**SET OF TASKS:**
A – In the article about Fiona Trinite, how many pages long is her piece Lavender: A Ghost Story?
B – Write a continuation of the article about Fiona Trinite, picking up right after its last sentence.

Lavender: A Story of Trauma and Hope


Courtesy of: Fiona Trinite

Fiona Trinite writes to honor her father.

Olivia Hufford, Staff Writer

Faced with the haunting presence of an unknown apparition, the main character in Lavender: A Ghost Story, follows a journey of fear and self-confrontation. The spirit that we uncover throughout the narrative is a skillfully crafted metaphor for burden and trauma within one’s life. Some can interpret this meaningful comparison personally, and some, like Fiona Trinite, might be facing a ghost of their own.

Trinite is an avid writer and has written several poems and creative pieces, such as her thirteen-page composition, Lavender: A Ghost Story, which she says is likely her most favorite work.

“I always say we write to discover what’s within ourselves. It’s a very introspective process, to uncover what we’re feeling through metaphor or other figurative language,” Trinite said. “For me, personally, I process a lot of the things that [have] happened in my life through my pieces [. . .]. They really help me put words into what [. . .] is inside of me.”

Despite her indisputable strength in writing, there was a time when Trinite struggled to put her thoughts into words.

“Four years ago, my dad was diagnosed with prostate cancer,” she said.

After going through four rounds of chemotherapy and other periods of radiotherapy, immunotherapy, and experimental drugs, Trinite’s father became terminal during her sophomore year. His treatment became end-of-life care.

“He passed away on Christmas Eve of 2018,” she said.

**INFORMATION PROVIDED:**

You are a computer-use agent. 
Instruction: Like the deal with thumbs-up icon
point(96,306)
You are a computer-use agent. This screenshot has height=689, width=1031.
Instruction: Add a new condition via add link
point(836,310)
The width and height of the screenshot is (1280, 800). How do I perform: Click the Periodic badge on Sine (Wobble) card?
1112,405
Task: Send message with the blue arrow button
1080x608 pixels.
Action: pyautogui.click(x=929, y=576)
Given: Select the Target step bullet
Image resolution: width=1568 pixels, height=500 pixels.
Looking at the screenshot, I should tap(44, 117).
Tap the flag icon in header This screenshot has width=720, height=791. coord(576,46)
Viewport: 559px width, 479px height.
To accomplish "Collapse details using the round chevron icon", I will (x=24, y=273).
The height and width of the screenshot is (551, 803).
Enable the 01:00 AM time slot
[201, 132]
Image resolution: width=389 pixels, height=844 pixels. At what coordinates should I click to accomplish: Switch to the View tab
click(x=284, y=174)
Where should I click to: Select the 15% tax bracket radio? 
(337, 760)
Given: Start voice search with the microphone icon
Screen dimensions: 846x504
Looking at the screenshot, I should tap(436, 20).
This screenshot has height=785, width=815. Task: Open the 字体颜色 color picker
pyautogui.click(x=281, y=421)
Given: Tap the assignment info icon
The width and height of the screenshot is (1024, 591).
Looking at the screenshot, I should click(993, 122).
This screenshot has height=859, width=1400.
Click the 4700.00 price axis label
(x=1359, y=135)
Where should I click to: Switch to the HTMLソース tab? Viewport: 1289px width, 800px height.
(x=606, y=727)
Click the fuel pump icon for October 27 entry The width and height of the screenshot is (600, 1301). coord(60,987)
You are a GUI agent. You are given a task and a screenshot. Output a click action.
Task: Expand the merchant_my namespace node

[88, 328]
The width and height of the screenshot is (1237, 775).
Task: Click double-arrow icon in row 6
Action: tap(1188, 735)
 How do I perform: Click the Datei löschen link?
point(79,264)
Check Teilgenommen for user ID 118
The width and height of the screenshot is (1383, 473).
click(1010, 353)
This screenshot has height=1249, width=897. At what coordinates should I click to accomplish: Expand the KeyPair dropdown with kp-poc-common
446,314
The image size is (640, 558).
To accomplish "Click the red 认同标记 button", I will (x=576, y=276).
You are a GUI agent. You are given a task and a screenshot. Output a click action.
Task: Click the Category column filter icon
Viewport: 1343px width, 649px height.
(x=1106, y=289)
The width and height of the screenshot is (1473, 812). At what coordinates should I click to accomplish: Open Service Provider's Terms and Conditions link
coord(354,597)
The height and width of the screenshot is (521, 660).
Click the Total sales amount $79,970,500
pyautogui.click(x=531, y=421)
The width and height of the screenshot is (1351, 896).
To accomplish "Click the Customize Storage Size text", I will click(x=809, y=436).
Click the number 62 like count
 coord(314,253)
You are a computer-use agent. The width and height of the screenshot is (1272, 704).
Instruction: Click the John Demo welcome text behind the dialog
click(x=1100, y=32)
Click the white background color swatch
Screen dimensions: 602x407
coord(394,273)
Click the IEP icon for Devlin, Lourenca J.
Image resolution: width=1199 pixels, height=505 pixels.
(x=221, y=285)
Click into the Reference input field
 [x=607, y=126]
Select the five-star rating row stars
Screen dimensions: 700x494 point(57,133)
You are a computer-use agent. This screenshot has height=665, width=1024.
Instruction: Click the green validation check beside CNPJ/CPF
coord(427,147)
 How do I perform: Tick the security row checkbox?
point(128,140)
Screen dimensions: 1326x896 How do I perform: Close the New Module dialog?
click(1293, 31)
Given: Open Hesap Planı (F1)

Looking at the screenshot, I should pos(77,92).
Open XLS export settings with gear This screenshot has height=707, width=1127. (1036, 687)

**WRITTEN ANSWERS:**
A – Thirteen pages.

B –
Before her dad’s death, Trinite had not written anything in a long time. It was her eulogy at his funeral, where she delivered a poem she had written, that was the first piece she composed.

“Since then, dealing with and processing the grief of losing him—because I was really, really close with him—has fueled a lot of my writing,” she said.

When Trinite started putting pen to paper, inspired by the impact her father had on her, she found that her writing channeled much more than the words we read. Her stories became a means of remembering him.

“In a way, continuing to write is also honoring [my dad’s] memory,” she said.

Trinite decided to join Highland’s Advanced Creative Writing class this year in order to make her writing a consistent practice—something she can work towards.

Kevin Smith, creative writing and English teacher at Highland, noticed her unique aptitude for writing while teaching her in his AP English Language and Composition class.

“She has a wonderful voice that I think she has developed,” Smith said. “She’s really good at writing dialogue, at writing description[s] that show the reader who the characters are—what the situation is. She’s getting stronger all the time [. . .], showing more and more signs of becoming an accomplished writer.”

Trinite was excited to join Smith’s Advanced Creative Writing class, as he pushed her to be more creative in her compositions. Looking back, she is glad she did.

“It really became such a wonderful community. Mr. Smith is my favorite teacher,” she said. “Being in the class [. . .] has broadened my horizons of what writing is to me.”

As part of the creative writing class, Trinite is also one of the top four editors on Highland’s Literary Magazine. Despite the setbacks that last year’s staff faced that prevented the magazine from being published at the desired date, editors were determined to publish the 2020 issue this past fall.

“I ended up being the 2020 Emergency Editor, which meant that I was basically in charge of the Literary Magazine that didn’t get done last year,” Trinite said.

Smith was particularly impressed with Trinite’s endeavors in this feat.

“One of the things we had to do last term was finish up the Literary Magazine for 2020. When we had permission to meet in very small groups this year [. . .] at Highland, we were able to get it done,” he said. “[Trinite] just saw what needed to be done and she really took charge, even though she wasn’t part of the staff last year.”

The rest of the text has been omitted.